Within the Ascomycota, we found that Epicoccum sp., Fusarium sp., Ilyonectria sp. (syn. Cylindrocarpon) and Plectosphaerella sp. were substantially more abundant in legume than grass soils. Species of Epicoccum have been shown to form phenolic substances from non-aromatic compounds, which either accumulate as recalcitrant ‘humic acid’ polymers in soils (Filip et al. 1972, 1974) or act as antifungal and antibacterial compounds (Brown et al. 1987; Dzoyem et al. 2017). Fusarium sp. and Ilyonectria sp. have been described as plant pathogens (McGee and Kellock 1974) often associated with legumes (Brown et al. 1987; Zahid et al. 2001; Benitez et al. 2016). Plectosphaerella sp. has also been described as a plant pathogen (Domsch and Gams 1969). These fungi have been shown to have high pectinase activity (Domsch and Gams 1969) and their high abundance in legume soils might reflect the differences in grass versus dicot cell wall composition, whereby dicot primary cell walls contain up to 7-fold higher levels of pectin (Vogel 2008). In contrast to the above genera, Crucellisporium sp., Leohumicola sp., Chaetomium sp. and Phaeosphaeriopsis sp. were more abundant in grass soils than legume soils, and all of these have been described as endophytic fungi (Sánchez Márquez et al. 2010; Takashima et al. 2014), but very little is known about their metabolism. The abundance of Pestalotiopsis sp., Monographella sp. and Anthostomella sp. was also high in grass soils (data not shown); these genera contain members capable of decomposing lignin (Osono 2007).

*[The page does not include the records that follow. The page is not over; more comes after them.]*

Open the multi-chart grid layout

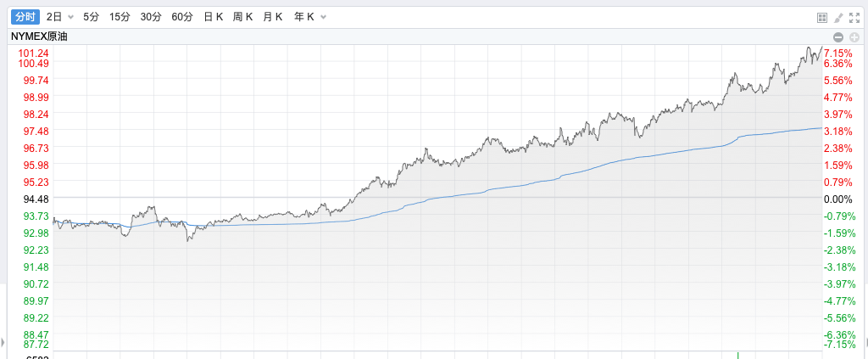pyautogui.click(x=821, y=17)
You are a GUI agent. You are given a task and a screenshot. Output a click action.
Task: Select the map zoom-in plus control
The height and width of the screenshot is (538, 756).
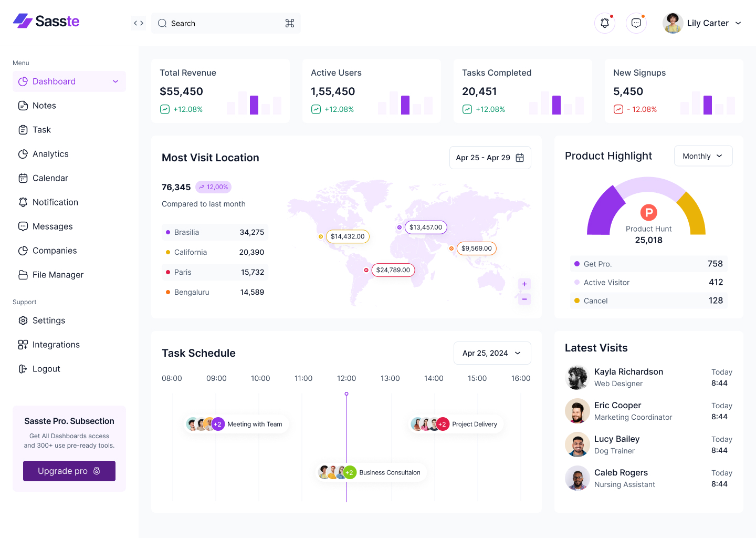click(x=524, y=284)
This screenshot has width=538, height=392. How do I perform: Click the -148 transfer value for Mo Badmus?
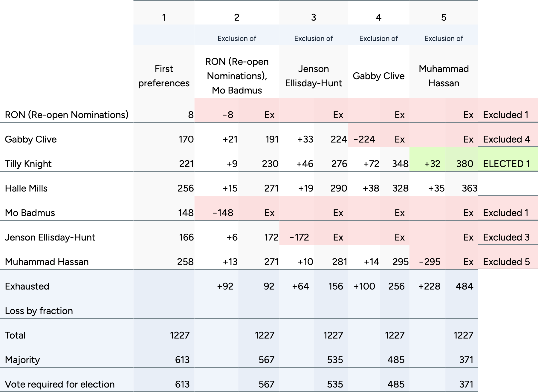pyautogui.click(x=223, y=213)
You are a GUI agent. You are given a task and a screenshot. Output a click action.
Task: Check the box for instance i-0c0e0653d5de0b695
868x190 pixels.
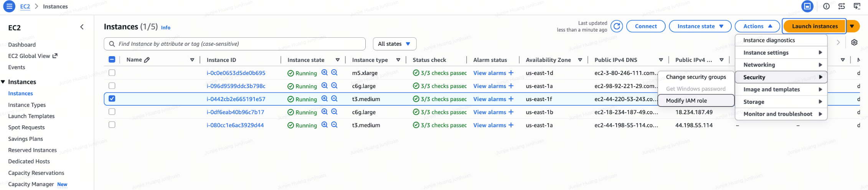click(112, 73)
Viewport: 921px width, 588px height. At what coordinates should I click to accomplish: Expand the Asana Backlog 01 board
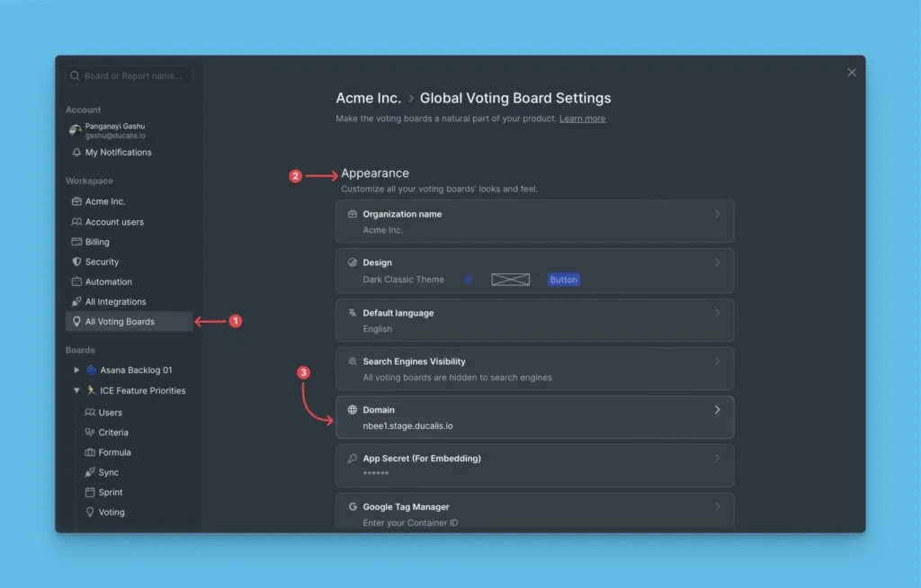click(76, 370)
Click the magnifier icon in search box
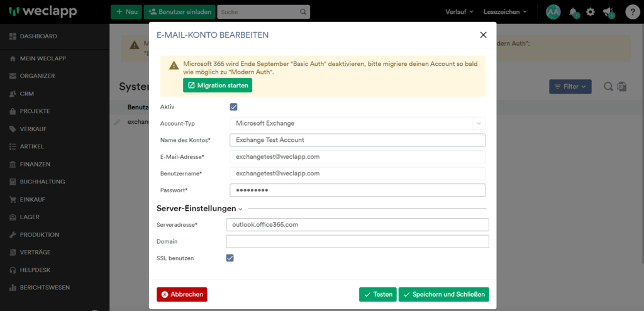The image size is (644, 311). pyautogui.click(x=304, y=12)
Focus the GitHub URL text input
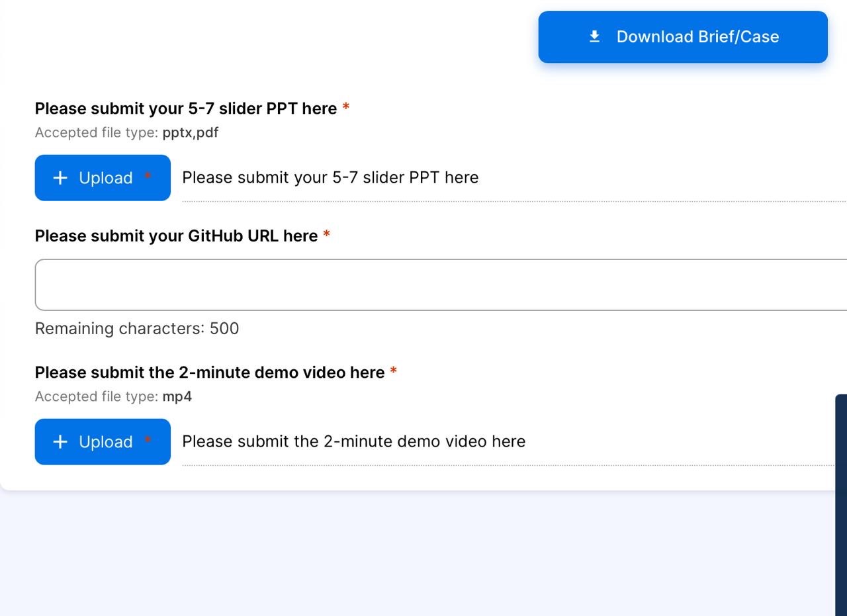Viewport: 847px width, 616px height. (x=437, y=285)
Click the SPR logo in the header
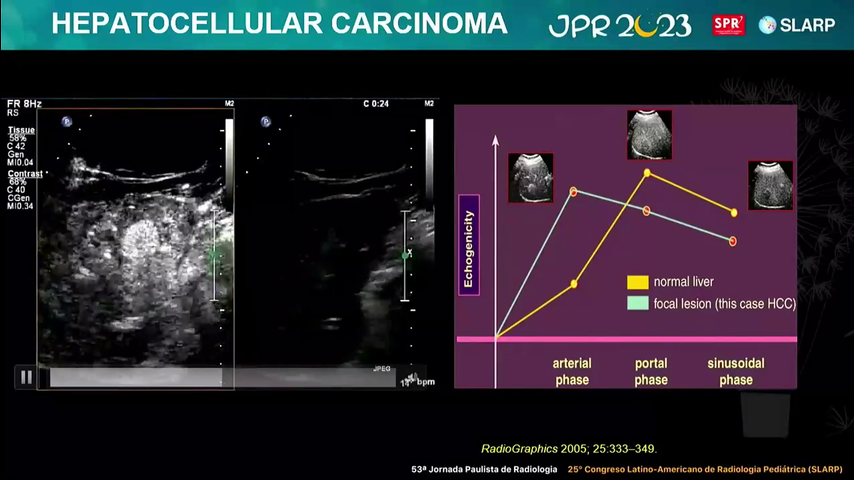The width and height of the screenshot is (854, 480). pyautogui.click(x=727, y=25)
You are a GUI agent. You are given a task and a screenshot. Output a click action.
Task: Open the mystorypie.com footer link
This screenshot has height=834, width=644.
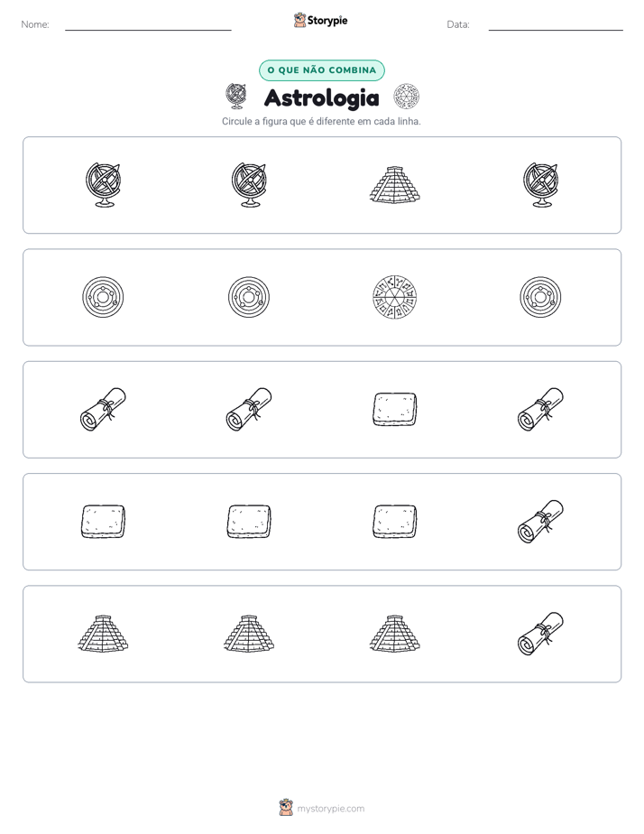[322, 808]
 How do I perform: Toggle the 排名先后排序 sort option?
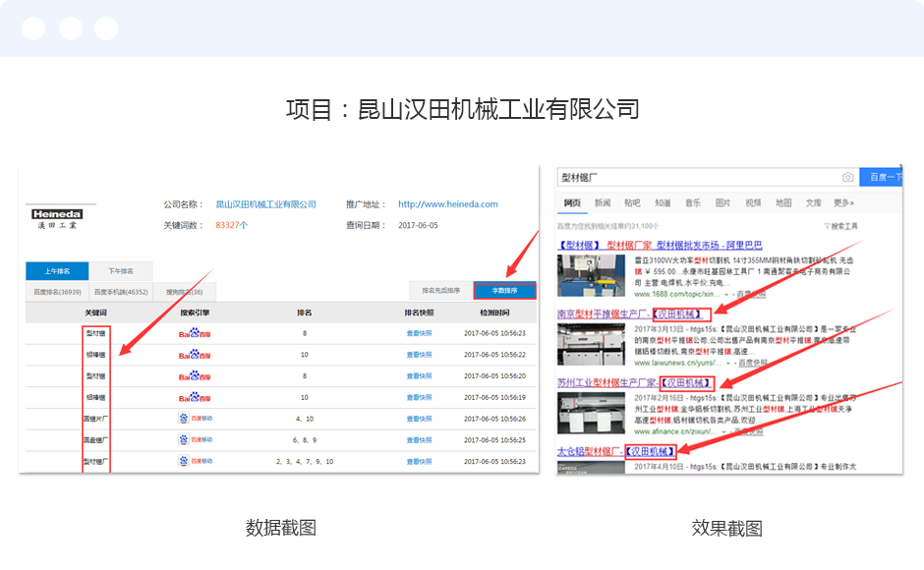(x=440, y=291)
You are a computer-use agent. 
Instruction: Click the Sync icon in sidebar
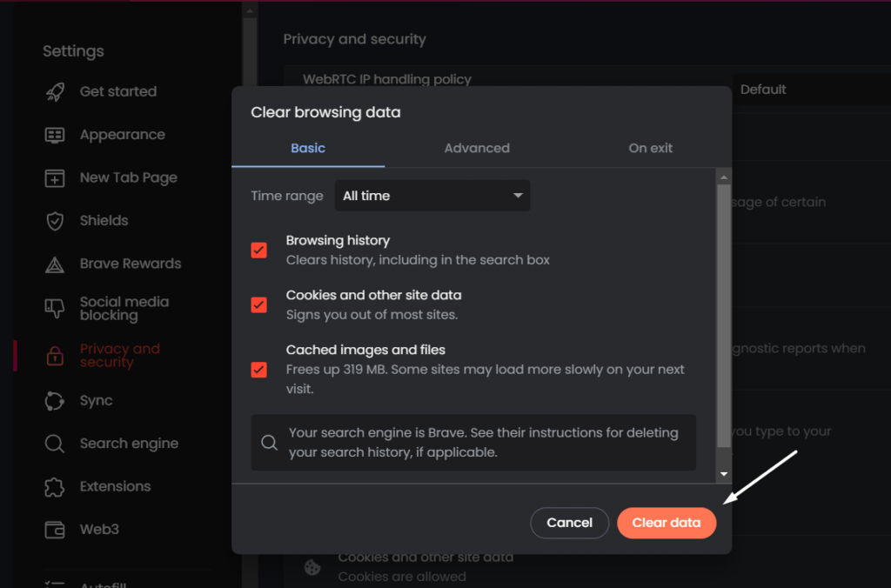55,401
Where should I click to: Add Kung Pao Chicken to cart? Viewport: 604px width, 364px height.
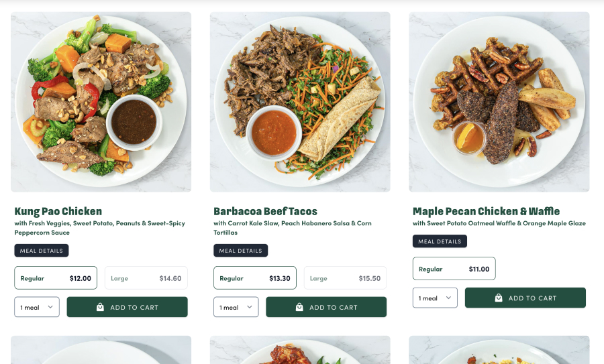pyautogui.click(x=127, y=307)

We also found that the lignin-decomposing fungi in Basidiomycota were more abundant in grass soils. Within the Basidiomycota, several fungal classes (Mycenaceae, Ceratobasidiaceae, Polyporaceae) belonging to the Agaricomycetes were highly represented in soils under grasses compared with those under legumes. Mycenaceae and Polyporaceae are major fungal classes known to contain a large number of ligninolytic white-rot fungal genera (Osono 2007, 2010; Morgenstern et al. 2008; Floudas et al. 2012; Barrasa et al. 2014; Oliveira et al. 2020; Atiwesh et al. 2022). In this study, the most abundant genus, Mycena, was almost absent in soils under white clover and significantly lower in abundance in soils under bird’s-foot trefoil, whereas Polyporus sp. was most abundant in ryegrass soils under high N fertilisation and least abundant in white clover soils. Both of these genera are white-rot fungi able to degrade lignin, a plant cell-wall phenolic polymer of complex structure that is recalcitrant to decomposition by most organisms, and which forms a protective shield around cellulose (Osono 2007; Dungait et al. 2012). These ligninolytic fungi excrete a special set of enzymes: manganese, versatile peroxidases and laccases (Osono 2007; Morgenstern et al. 2008; Floudas et al. 2012). Most studies on white-rot fungi have focused on wood decay; only little is known about lignin degradation in grasses (Osono 2010; Suhara et al. 2012; Nuchdang et al. 2015; Shirkavand et al. 2016; Oliveira et al. 2020; Atiwesh et al. 2022). Cell walls of grasses differ significantly from those of dicots (such as legumes) in that they have a higher lignin content and especially high levels of ferulic and p-coumaric acid, which crosslink lignin to cellulose, thereby preventing access for microbes to cellulose and other cell wall carbohydrates (Carpita 1996; Grabber et al. 2004; Vogel 2008; Oliveira et al. 2020; Atiwesh et al. 2022). Our results showing a very high abundance of white-rot fungi in grass soils most probably reflect the differences between grasses and legumes, indicating that the chemical composition of plant cell walls that differs between grasses and legumes might be the main driver of shifts in these communities. Qu et al. (2016) also found that plant species composition was the key factor influencing the variability of microbial composition within soils.
Ceratobasidium sp. (syn. Rhizoctonia) and Sebacina sp. were also more abundant in grass soils than legume soils. Ceratobasidium sp. is a fungal pathogen, known to cause diseases in grasses (Toda et al. 1999). Sebacinales are mycorrhizal and endophytic fungi (Weiß et al. 2016), some of which (e.g. Sebacina vermifera) have been shown to enhance biomass production in switchgrass (Panicum virgatum L.) and other plants (Ghimire and Craven 2011; Weiß et al. 2016). The only Basidiomycota that was more abundant in legume soils was the Holtermannia sp. yeast. Yeasts utilise monomeric and dimeric carbohydrates and amino acids either excreted in root exudates or released during the decomposition of plant cell walls and proteins by other soil microbes (Bisaria and Ghose 1981; Tomme et al. 1995); our results might indicate that these types of sugars are more prevalent in soils with legume cover.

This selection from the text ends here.